What you are asked to do:
Scan the entries below for the word "This". Copy out every line in which it occurs.

Extracted data entries:
-.-.-

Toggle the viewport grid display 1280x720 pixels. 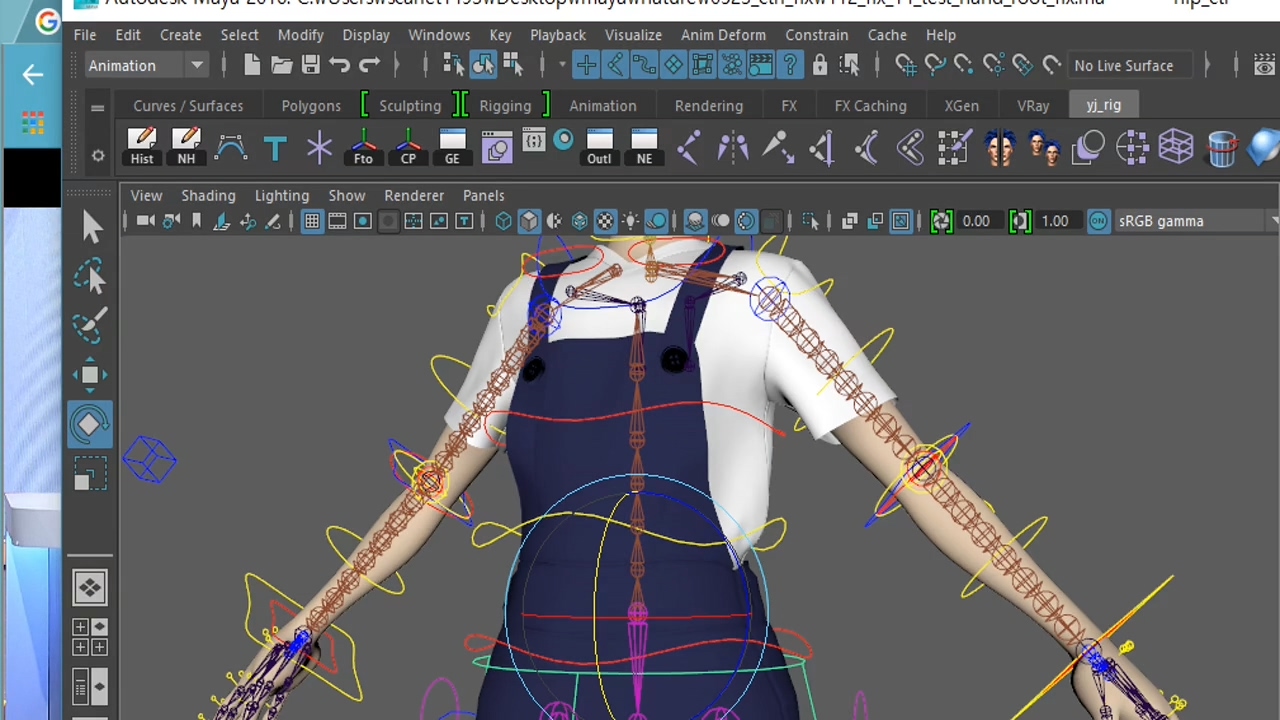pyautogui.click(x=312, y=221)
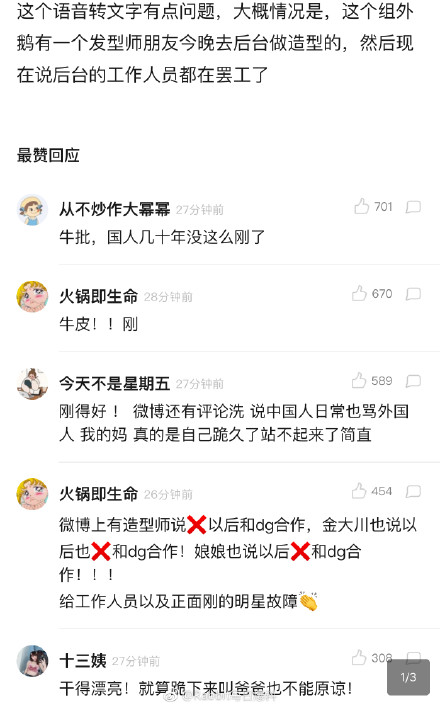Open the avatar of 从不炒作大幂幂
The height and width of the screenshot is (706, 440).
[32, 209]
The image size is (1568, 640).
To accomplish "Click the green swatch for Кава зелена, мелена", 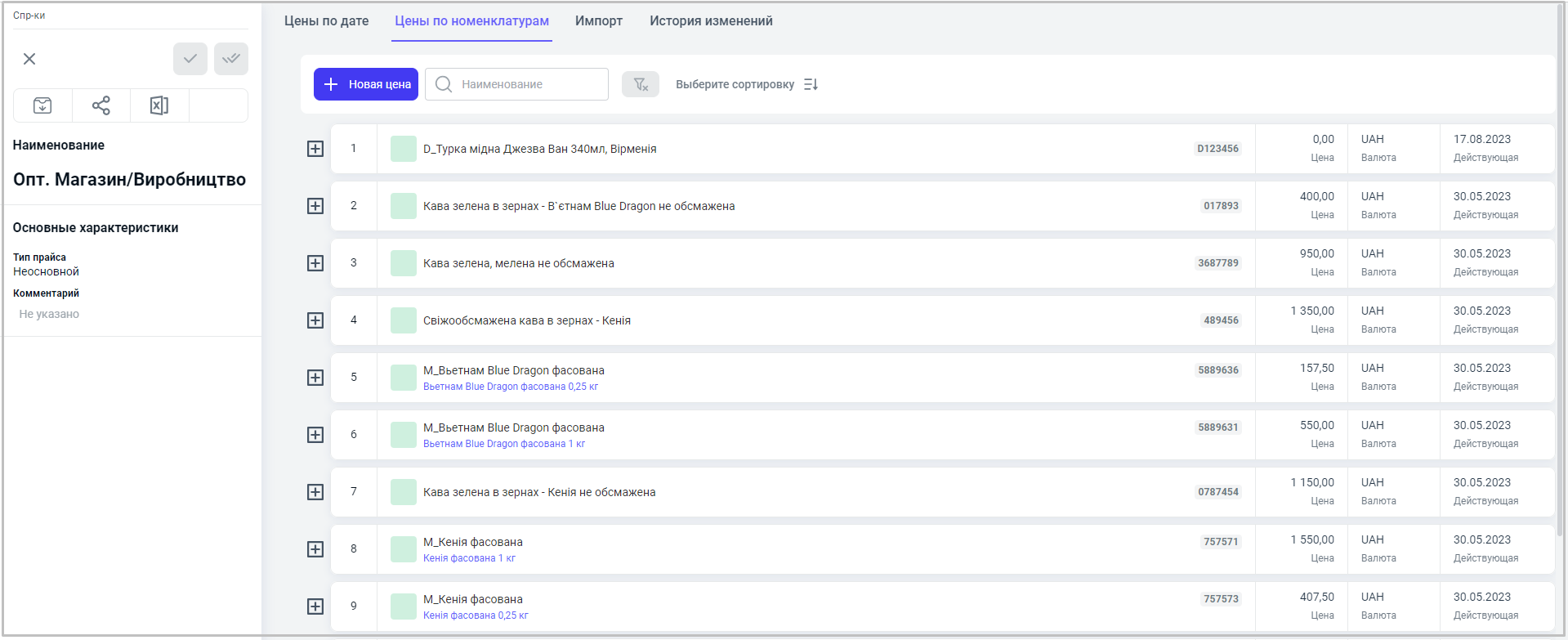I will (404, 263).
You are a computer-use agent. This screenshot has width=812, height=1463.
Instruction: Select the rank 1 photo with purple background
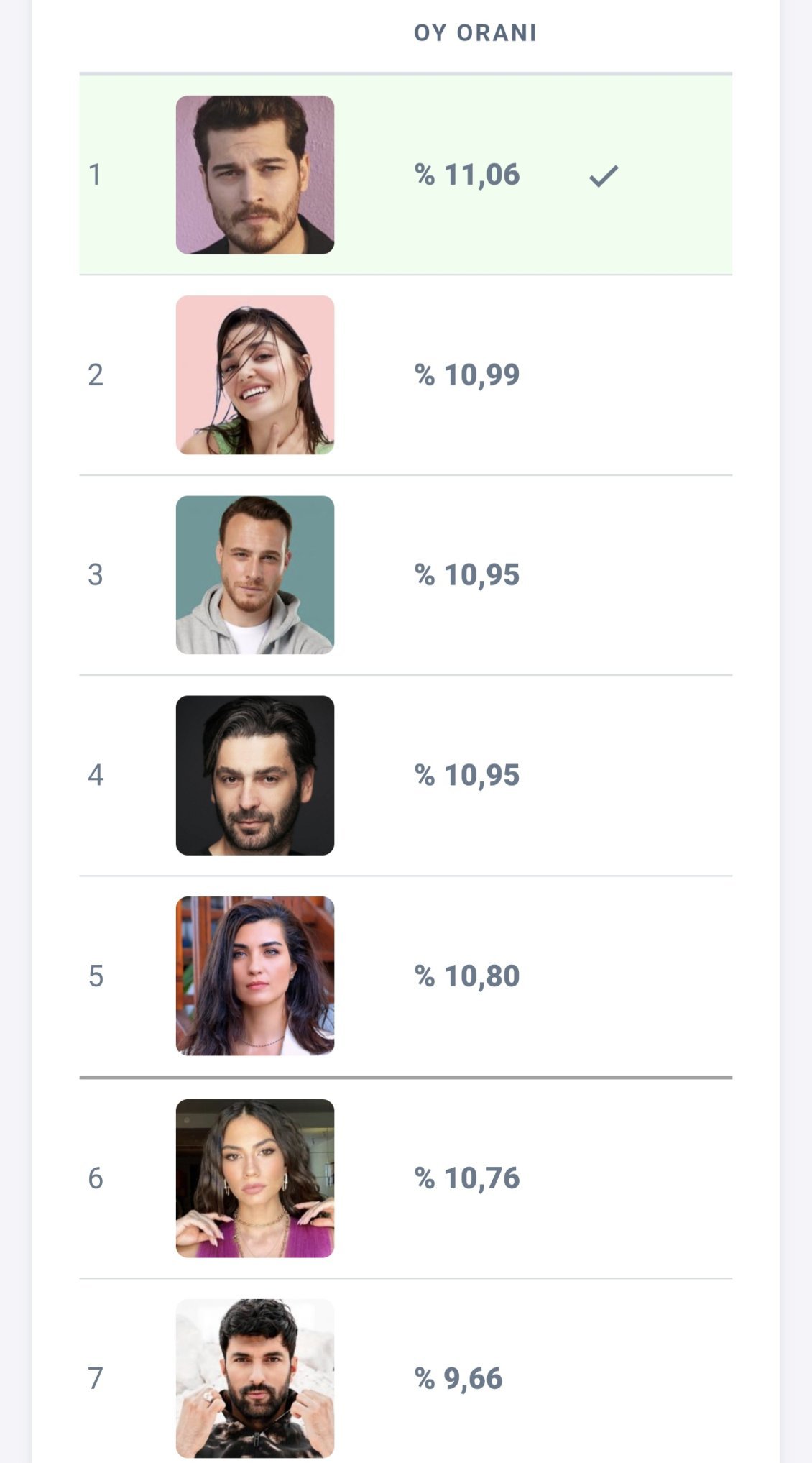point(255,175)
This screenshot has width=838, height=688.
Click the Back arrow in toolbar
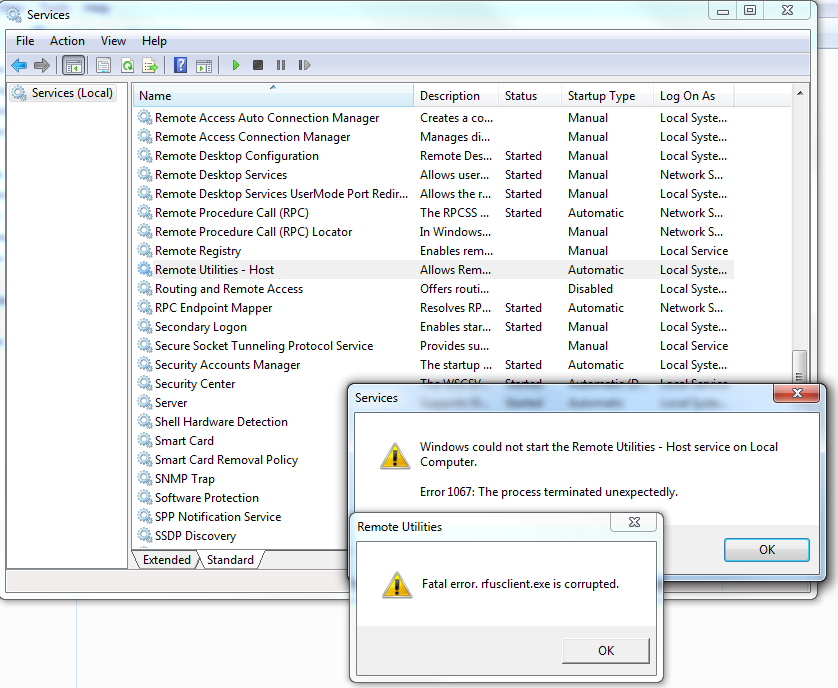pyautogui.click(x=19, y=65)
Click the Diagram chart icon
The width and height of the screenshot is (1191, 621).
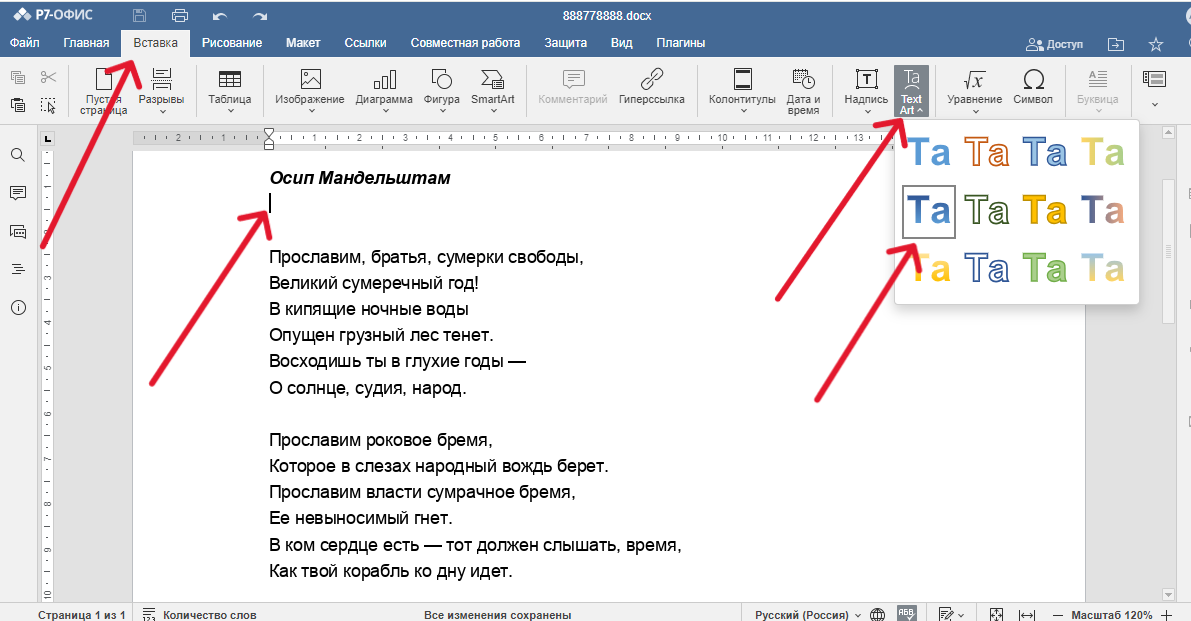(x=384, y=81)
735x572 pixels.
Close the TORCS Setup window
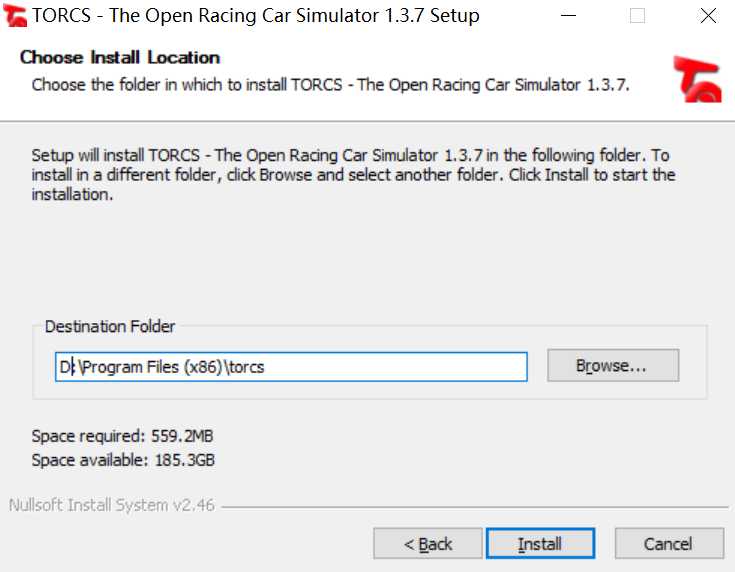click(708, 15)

-.-.-

Problem solution:
You are a computer-use agent. This screenshot has width=812, height=1463.
This screenshot has width=838, height=688.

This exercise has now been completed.